L’école que je fréquentais, un cours complémentaire qui préparait au brevet élémentaire (BE) est occupée par les soldats alliés. Seul «indigène» dans ma classe, c’était pour moi l’abandon définitif des études, malgré ma forte envie de m’instruire. Les élèves européens étaient dans leur totalité transférés dans une école de la périphérie d’Alger. Les contacts entre les jeunes musulmans des divers quartiers se multipliaient.
Nos têtes bouillonnaient d’idées. On se posait des questions :
tous les postes d’autorité et bien d’autres encore sont occupés uniquement par les Européens. Pourquoi ? Les écoles, où notre langue arabe est bannie, nous sont fermées, sauf pour une infime minorité. Pourquoi ? En classe, ceux des Algériens qui avaient la chance d’y être admis, comme moi, se sentaient étrangers et hostiles à ce drapeau bleu, blanc, rouge que le régime de l’époque faisait saluer chaque matin. Pourquoi ?
Notre langue maternelle était non seulement considérée comme une langue étrangère, mais encore pourchassée, puisqu’à l’école primaire il nous était interdit de la parler en cour de récréation. Lorsque par hasard nous nous trouvions parmi la foule des spectateurs du défilé militaire du 14 juillet que les Français organisaient chaque année pour célébrer la fin de la tyrannie chez eux, nous nous sentions secoués par le défi.
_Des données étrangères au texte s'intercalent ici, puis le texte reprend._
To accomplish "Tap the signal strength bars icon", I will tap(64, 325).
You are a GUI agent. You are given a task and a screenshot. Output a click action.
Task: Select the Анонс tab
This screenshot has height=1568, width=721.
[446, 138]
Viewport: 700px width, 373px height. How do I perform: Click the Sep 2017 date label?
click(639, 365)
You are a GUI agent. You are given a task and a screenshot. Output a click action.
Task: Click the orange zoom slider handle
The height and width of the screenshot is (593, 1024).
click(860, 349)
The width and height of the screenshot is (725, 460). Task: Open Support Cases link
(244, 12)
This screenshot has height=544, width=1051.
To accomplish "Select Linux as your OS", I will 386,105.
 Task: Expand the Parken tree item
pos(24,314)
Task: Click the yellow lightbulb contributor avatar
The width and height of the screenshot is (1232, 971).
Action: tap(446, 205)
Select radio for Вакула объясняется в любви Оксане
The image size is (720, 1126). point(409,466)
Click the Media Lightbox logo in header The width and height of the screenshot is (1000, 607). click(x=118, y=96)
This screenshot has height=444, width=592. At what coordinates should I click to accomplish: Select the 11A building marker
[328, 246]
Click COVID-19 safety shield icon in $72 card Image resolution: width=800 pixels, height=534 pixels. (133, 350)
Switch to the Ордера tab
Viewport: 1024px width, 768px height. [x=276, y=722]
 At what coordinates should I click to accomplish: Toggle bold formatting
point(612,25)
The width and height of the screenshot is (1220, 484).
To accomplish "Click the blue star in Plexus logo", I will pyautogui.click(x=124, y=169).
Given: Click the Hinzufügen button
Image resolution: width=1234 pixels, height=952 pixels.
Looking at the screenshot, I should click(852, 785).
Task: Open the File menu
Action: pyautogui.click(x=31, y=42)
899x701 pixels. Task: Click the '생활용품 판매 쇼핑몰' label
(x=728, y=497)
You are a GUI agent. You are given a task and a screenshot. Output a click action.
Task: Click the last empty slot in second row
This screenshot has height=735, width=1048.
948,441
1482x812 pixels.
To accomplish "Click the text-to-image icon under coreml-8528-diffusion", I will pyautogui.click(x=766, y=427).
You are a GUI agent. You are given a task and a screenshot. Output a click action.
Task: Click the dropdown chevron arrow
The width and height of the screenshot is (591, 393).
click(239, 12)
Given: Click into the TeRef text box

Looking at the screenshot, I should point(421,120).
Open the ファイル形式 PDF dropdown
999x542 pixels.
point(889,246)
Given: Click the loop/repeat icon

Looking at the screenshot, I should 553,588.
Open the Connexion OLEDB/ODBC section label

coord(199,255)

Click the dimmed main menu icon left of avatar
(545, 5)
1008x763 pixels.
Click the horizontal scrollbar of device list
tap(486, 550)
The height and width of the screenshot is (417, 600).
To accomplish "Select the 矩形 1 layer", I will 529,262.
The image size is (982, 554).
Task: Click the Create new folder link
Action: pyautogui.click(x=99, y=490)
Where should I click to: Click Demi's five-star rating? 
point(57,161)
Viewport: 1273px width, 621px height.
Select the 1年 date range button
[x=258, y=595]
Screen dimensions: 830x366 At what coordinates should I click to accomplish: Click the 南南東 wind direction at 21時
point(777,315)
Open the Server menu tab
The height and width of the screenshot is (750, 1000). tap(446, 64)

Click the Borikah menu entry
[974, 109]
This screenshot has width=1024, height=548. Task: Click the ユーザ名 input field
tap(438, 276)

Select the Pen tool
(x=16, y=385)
Pourquoi ? Que représentait pour nous cette cérémonie ? Pourquoi n’avions-nous pas nous aussi notre armée, notre drapeau ? Telles étaient quelques-unes des multiples questions que les jeunes se posaient.
Dans nos rencontres et nos discussions, nous commencions à admettre la nécessité de «faire quelque chose». Allions-nous rester les bras croisés ? Les plus lucides parmi nous répondaient : «Il faut nous organiser ! Créer une organisation.» Et c’était ainsi que de nombreuses idées germaient dans l’esprit des jeunes des années 1942-1943. Toutes ces idées avaient pour fondement la nécessité d’entreprendre une lutte organisée pour changer notre destin, nous donner une raison de lutter et de vivre debout.
Nos rencontres se déroulaient dans les cafés, dans les fêtes de famille, dans la forêt toute proche du Fort des arcades qui surplombe le quartier de Belcourt. Et ce fut la création du Comité de la jeunesse de Belcourt (CJB), né tel un champignon sur un terrain fertilisé par la politique coloniale de la France, qui s’acharnait depuis plus de cent ans par tous les moyens à soumettre notre peuple, en lui fermant toute issue pour retrouver sa dignité et sa fierté. Nous n’avions encore aucune idée ni du programme de ce comité ni de ses moyens d’action. Nous étions d’accord sur un seul point, il fallait s’organiser et se préparer clandestinement pour une action directe le moment venu.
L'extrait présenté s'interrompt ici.